The Clinton Tax Returns: What Will They Reveal?
ABC review shows the Clintons have made over $50M since leaving the White House.
April 3, 2008 -- Hillary Clinton has been pulling out all the stops to win the Democratic nomination for president -- but one: she still has not released her family's tax returns.
The campaign says they will release the documents sometime before April 15. Without them, many questions remain about how the Clintons made tens of millions of dollars -- and whether they used arcane tax loopholes available to the super-rich, an expert says. A Clinton campaign spokesman says the couple has paid all U.S. taxes at ordinary income tax rates.
An independent review by ABC News has found that since leaving the White House seven years ago, the senator and her former president husband have made well over $50 million, much of it from paid speeches made by Bill Clinton.
A review of Sen. Clinton's annual ethics filings found that her husband has earned $47 million in fees from more than 280 speeches he has made around the world.
Clinton's biggest patrons include New York-based investment firm Goldman Sachs, which paid him $650,000 for four speeches in recent years, and two foreign firms. Gold Services International, a Colombian-based event organizer, brought Clinton to Latin America in 2005 for four days of speeches, earning Clinton $800,000. Another company, Toronto-based Power Within, paid Clinton $650,000 for a series of motivational speeches in Canada in 2005.
Aides to the former president have said that his paid speeches are an efficient way for him to make money and devote more of his time to charitable work.
The annual disclosures do not require Sen. Clinton to fully report her husband's income, which obscures the picture of how much the former president has made in his business dealings with longtime friends and fundraisers.
Read Sen. Clinton's latest disclosure form.
For example, an examination of the records reveals her husband is a partner in an investment fund, Yucaipa Global Partnership, registered in the Cayman Islands, and was paid "guaranteed payments to partner." Sen. Clinton's forms do not list the exact amount of her husband's payments, only that they totaled more than $1,000 over four years.
"No average person has interest and funds in the Cayman Islands. This is all the above-average, non-tax-paying, super rich," said Jack Blum, an attorney and leading expert on offshore tax havens.
Jay Carson, a spokesperson for Sen. Clinton's presidential campaign, said the Yucaipa global fund was organized in the Cayman Islands to attract foreign investors. "Each investor or partner in the fund pays the taxes they owe in their home country. For U.S. citizens like Bill Clinton, that means he pays U.S. taxes on his income from this fund, which he does," said Carson.

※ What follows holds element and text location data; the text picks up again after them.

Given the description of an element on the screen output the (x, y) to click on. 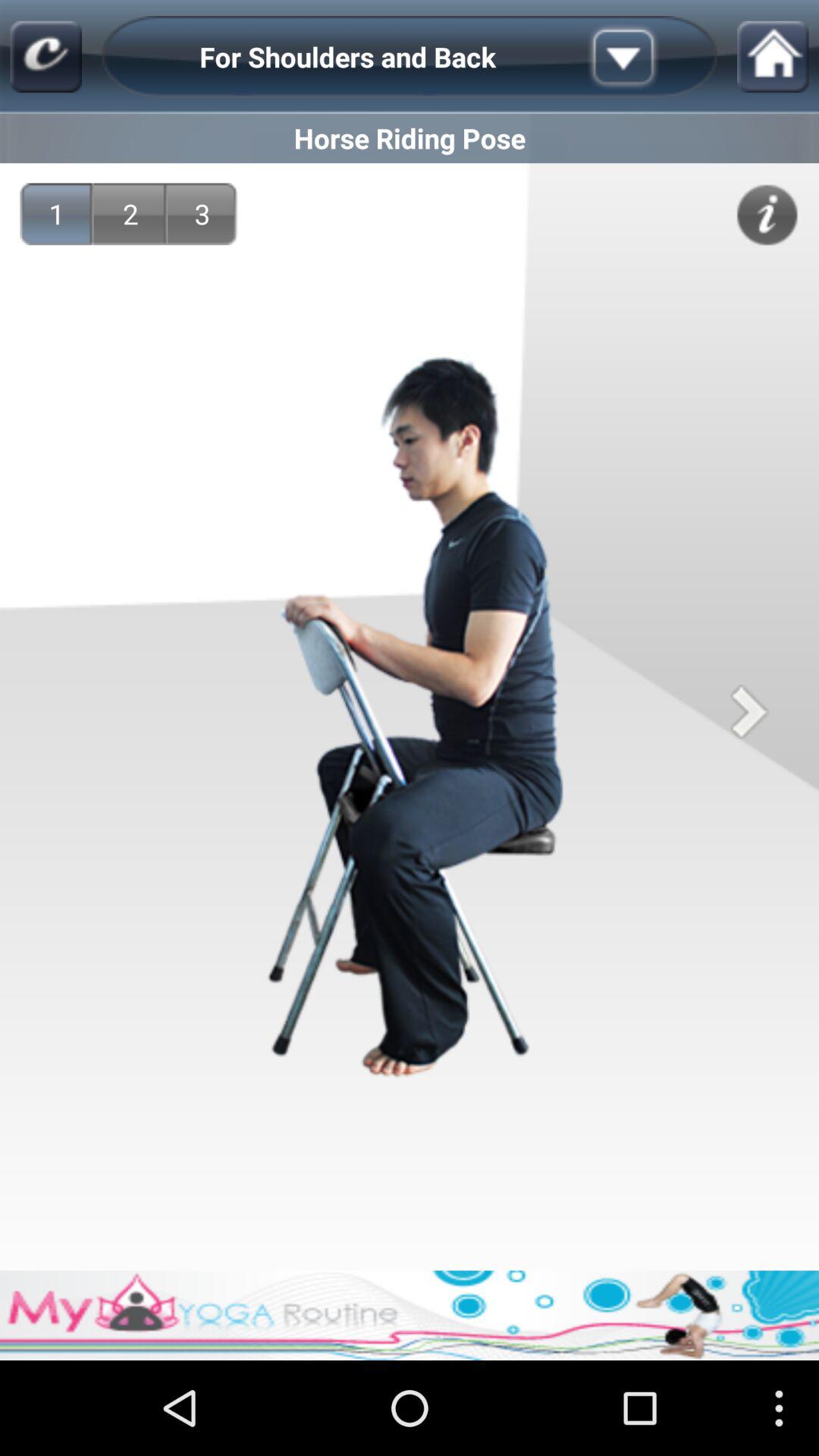
launch item to the right of the for shoulders and icon (646, 56)
Given the description of an element on the screen output the (x, y) to click on. 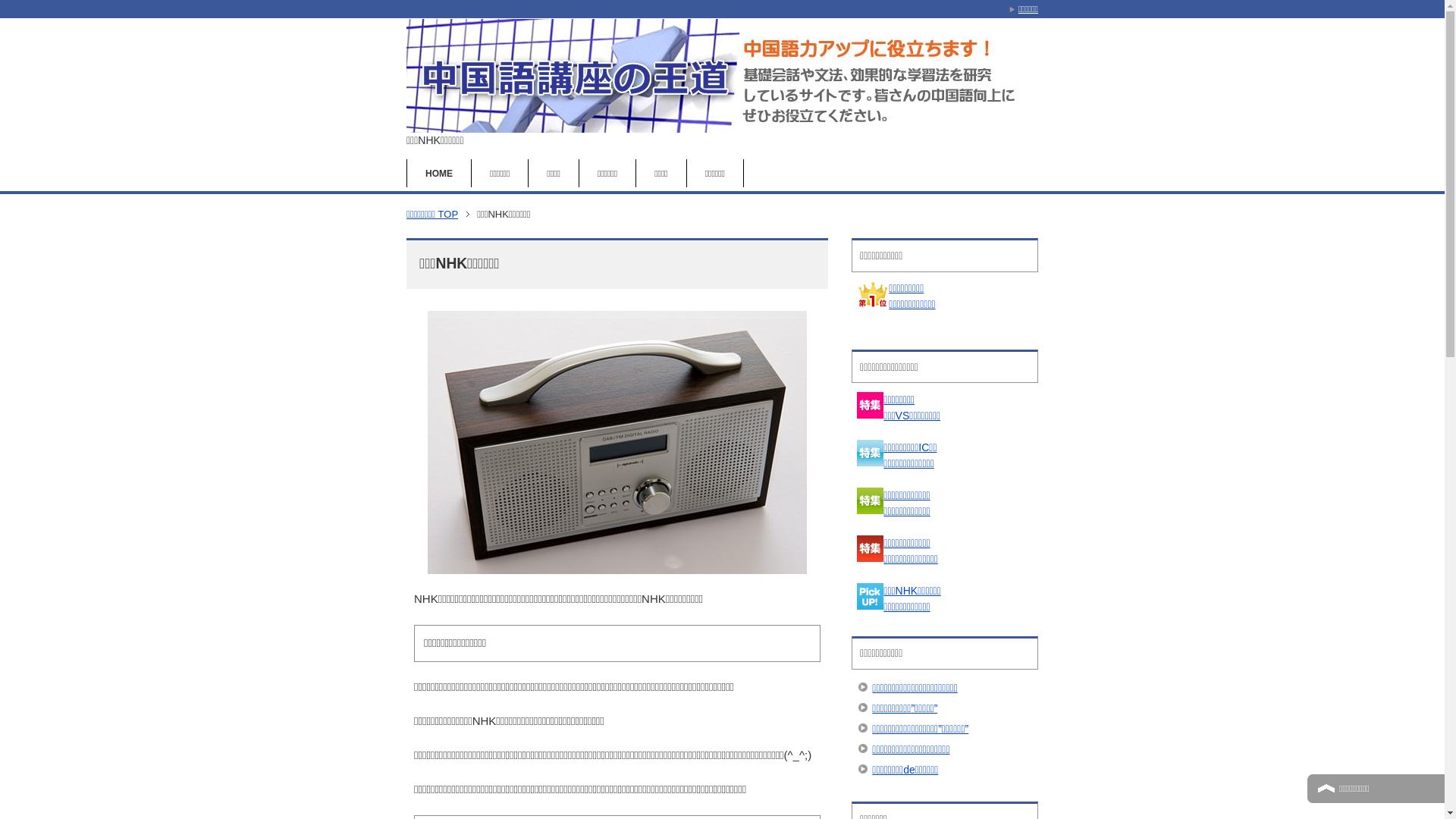
HOME Element type: text (438, 173)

The exact amount he has made from his involvement in the fund remains undisclosed.
According to the Wall Street Journal, the former president stands to receive a payout of around $20 million for his role as an adviser to billionairel Ron Burkle's investment funds.
Sen. Clinton's presidential campaign disputes that figure. "Contrary to published reports, neither the level of his compensation for his advisory role, nor the value of his partnership share in the Yucaipa Global Fund upon his exit, has been determined," Carson said.
Bill Clinton has also faced scrutiny for his business dealings with friend and fundraiser Vinod Gupta, who has reportedly paid him undisclosed consulting fees and provided him use of his corporate jet.
Shareholders in Gupta's data collection company filed a lawsuit in 2007 accusing Gupta of using the company's resources to ingratiate himself with Clinton and other personal friends.
A court later dismissed the lawsuit. Gupta has said it was a legitimate business expense to hire Clinton. Contacted by phone Wednesday, a lawyer for Gupta declined to disclose the amount his client had paid Clinton.